Change "Where should I click to" to "Where should I tap to" wherever it appears in the rows below and reproduce them with nothing else altered. Omit the pictures from your answer.
════════
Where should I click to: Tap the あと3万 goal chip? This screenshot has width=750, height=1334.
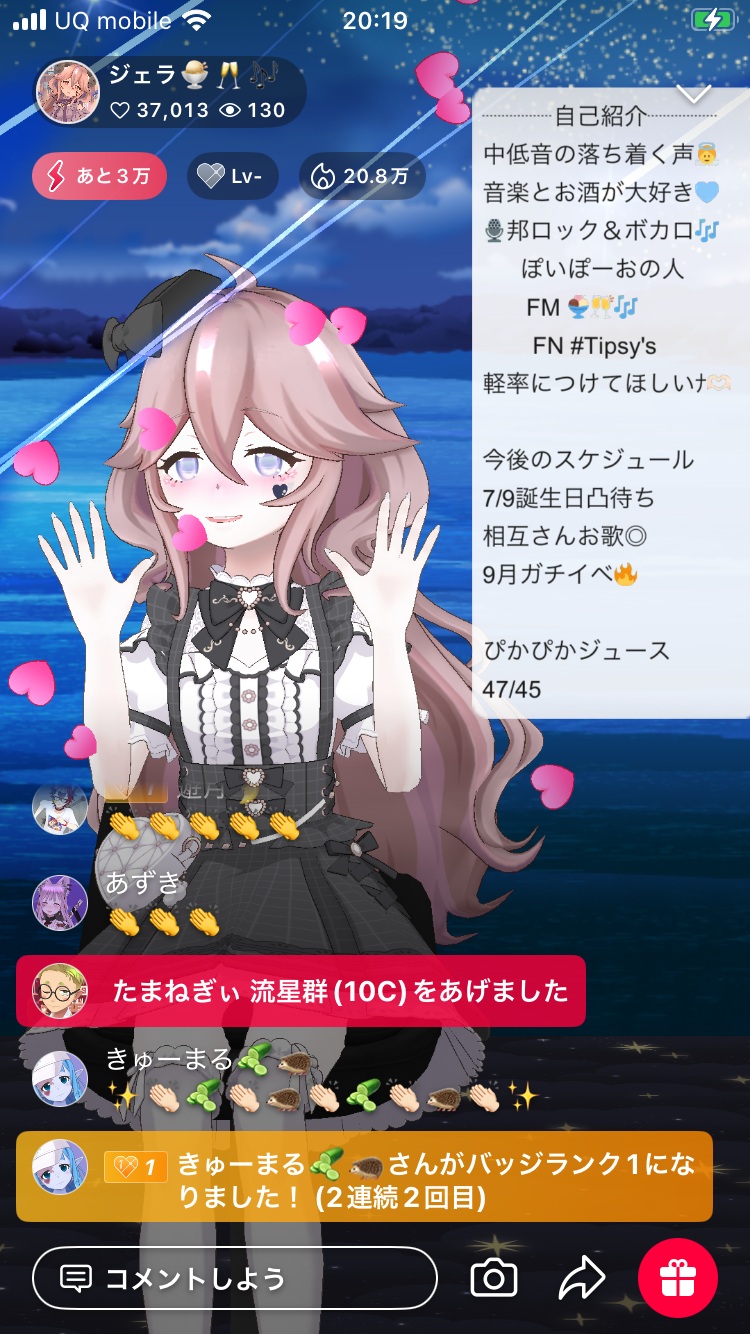click(x=99, y=177)
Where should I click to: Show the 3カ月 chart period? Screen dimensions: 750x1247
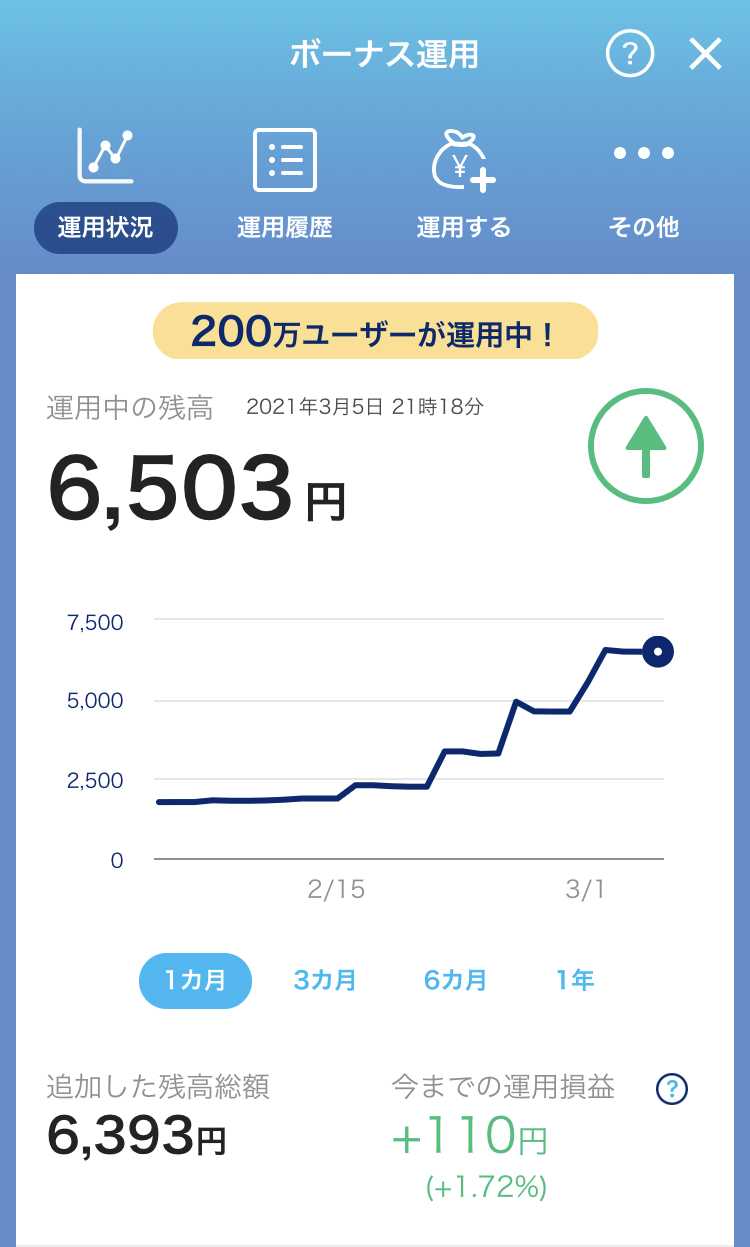point(325,980)
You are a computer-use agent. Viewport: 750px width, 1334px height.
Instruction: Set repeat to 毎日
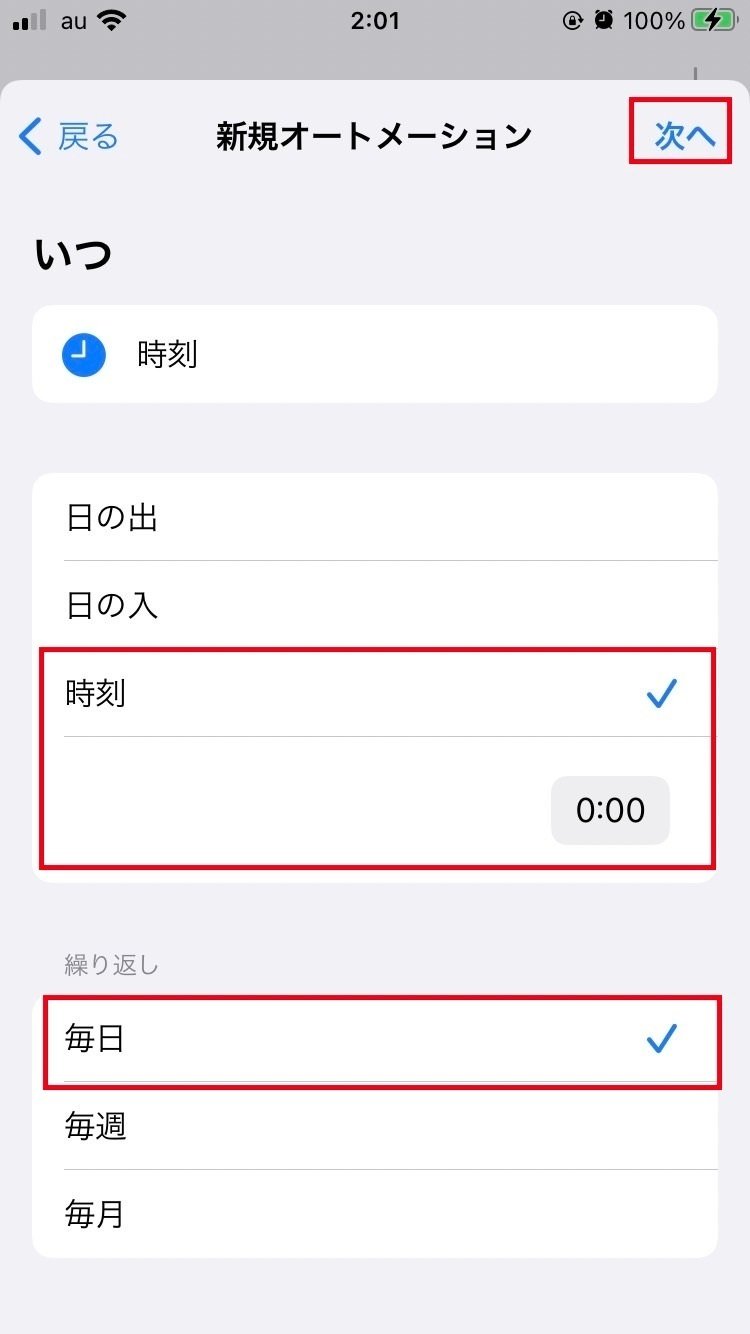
════════
## WRITTEN ANSWER
Where should I tap to: Tap the あと3万 goal chip? This screenshot has width=750, height=1334.
click(x=99, y=177)
Where should I tap to: Show the 3カ月 chart period? Screen dimensions: 750x1247
point(325,980)
You are a computer-use agent. Viewport: 750px width, 1334px height.
Instruction: Set repeat to 毎日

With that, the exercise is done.